The methodology of multiple-wavelength anomalous diffraction, widely used for macromolecular structure determination, is extended to the imaging of nonperiodic nanostructures. We demonstrate the solution of the phase problem by a combination of two resonantly recorded coherent scattering patterns at the carbon $K$ edge (285 eV). Our approach merges iterative phase retrieval and x-ray holography approaches, yielding unique and rapid reconstructions. The element, chemical, and magnetic state specificity of our method further renders it widely applicable to a broad range of nanostructures, providing a spatial resolution that is limited, in principle, by wavelength only.

Figure 1

Schematic experimental setup for MAD phasing: The sample (SEM image) is illuminated with a monochromatized and spatially coherent source (red). MAD phasing exploits the energy-dependent interference of the $R$ exit wave (red) with the non-$R$ exit wave (blue). The interference patterns recorded with a CCD detector reveal notable changes around the carbon $K$ edge. The center portions of two intensity maps are shown on a logarithmic scale. The corresponding OCs for the selected energies are indicated in the plot.

Figure 2

MAD phasing results: (a) the amplitudes $|A_N|$ and (b) $|A_R|$. Intensities are shown on the same logarithmic scale. (c) The phase relation $\Delta \varphi$ is obtained from the interference of the two components. $800\times 800$ pixels are shown corresponding to $0.153{\mathrm{nm}}^{-1}$.

Figure 3

Top: The diagram represents the iterative RPR method implementing the MAD phases $\Delta \varphi$ as reciprocal space constraints between the $R$ and non-$R$ amplitudes.
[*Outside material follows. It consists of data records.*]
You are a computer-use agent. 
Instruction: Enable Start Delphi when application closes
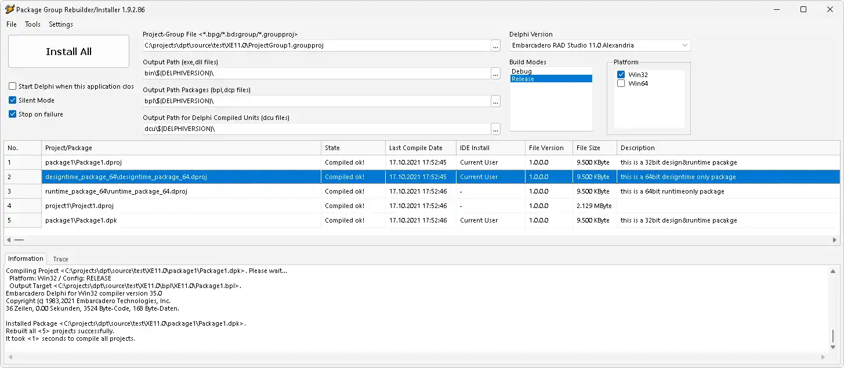pos(13,86)
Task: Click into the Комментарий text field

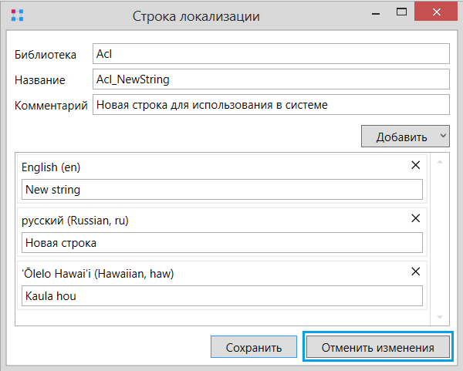Action: point(271,104)
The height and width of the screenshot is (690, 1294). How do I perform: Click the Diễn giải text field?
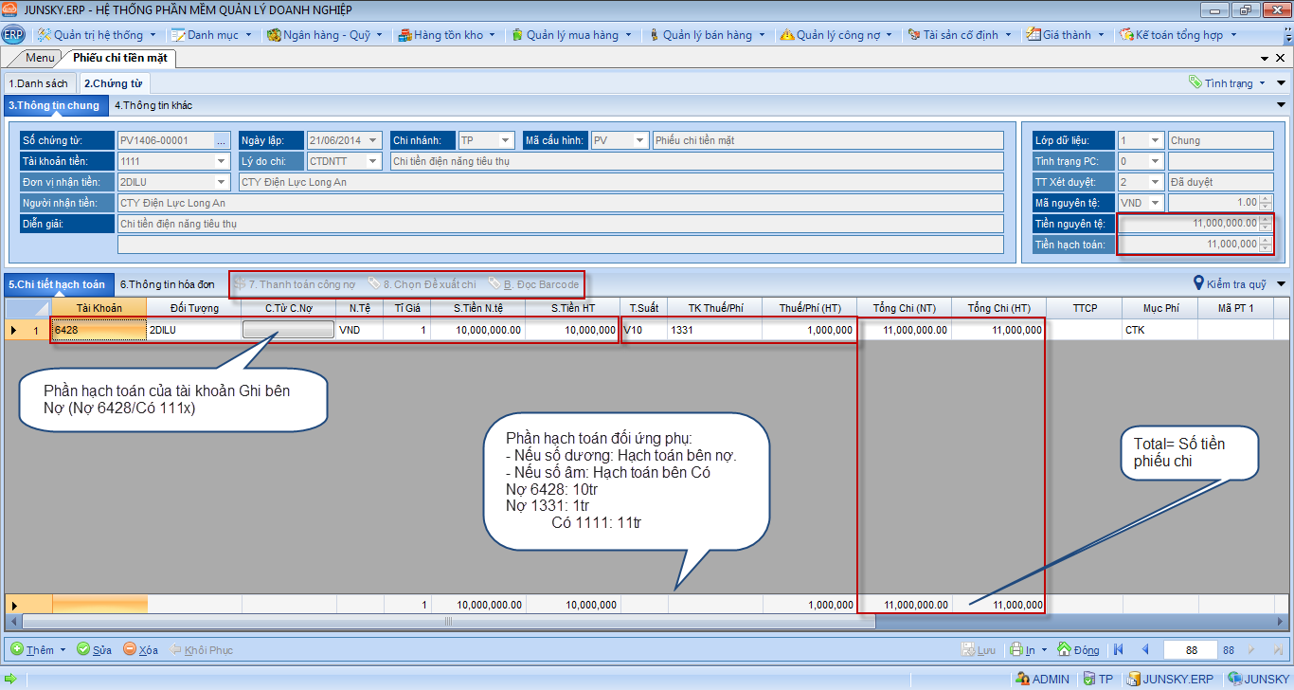pos(560,224)
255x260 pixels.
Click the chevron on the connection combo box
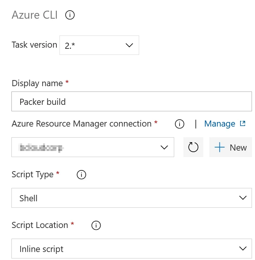click(x=164, y=147)
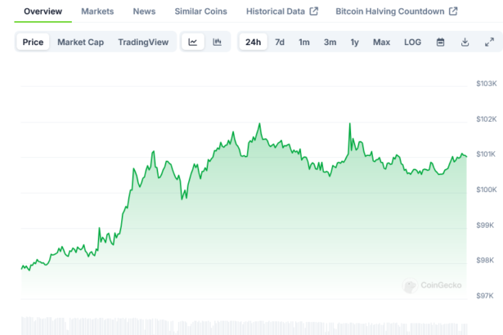Show the Max time range
503x335 pixels.
pos(381,42)
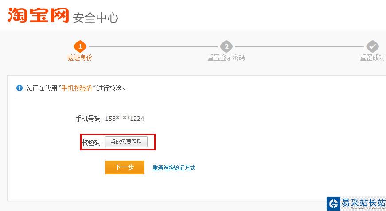Click the 手机号码 field label

pos(88,119)
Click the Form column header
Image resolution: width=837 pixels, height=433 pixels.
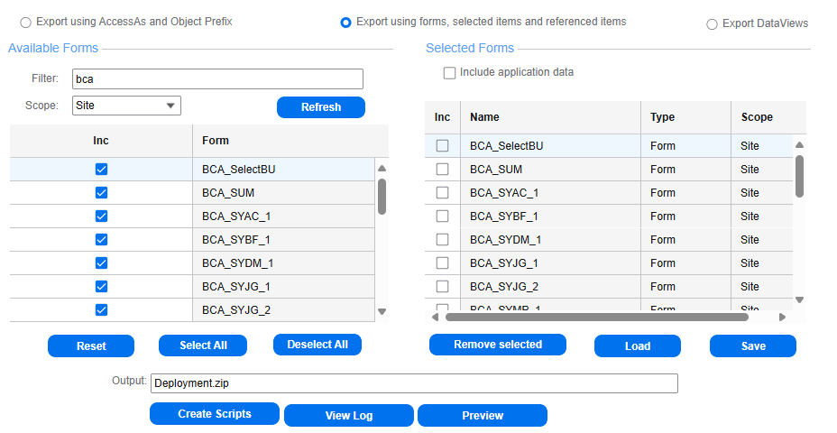pyautogui.click(x=216, y=141)
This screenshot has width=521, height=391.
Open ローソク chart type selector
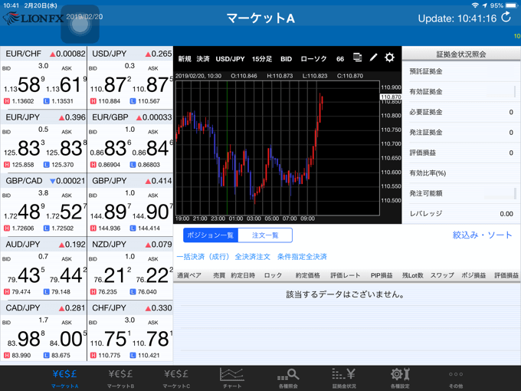point(313,59)
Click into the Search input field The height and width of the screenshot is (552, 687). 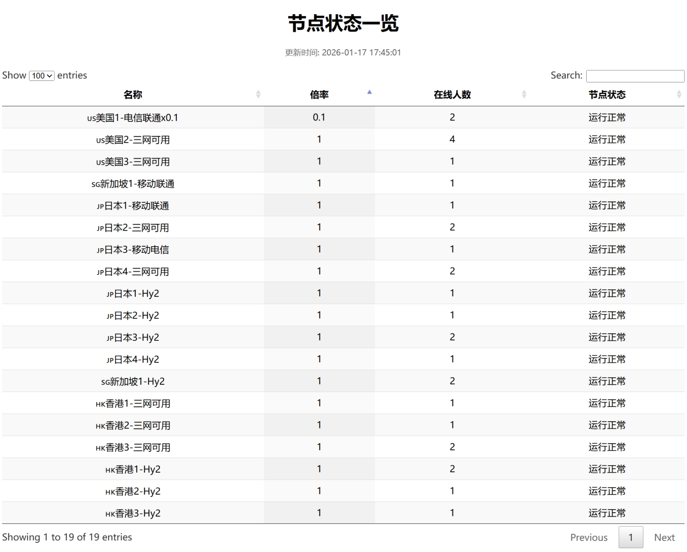point(635,76)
Bottom: The normalized convergence error is plotted against the iteration for a set of reconstructions with varying OCs. The insets show the progressing $R$ structure determination and the non-$R$ part (circular aperture).

Figure 4

(Top left) The final $R$ structure of the polystyrene spheres and (top right) a magnified portion with adjusted linear contrast is presented. The 90 nm spheres are clearly resolved. The phase stability (bottom) suggests that image resolution is not better than 25 nm limited by the statistics at higher $q$.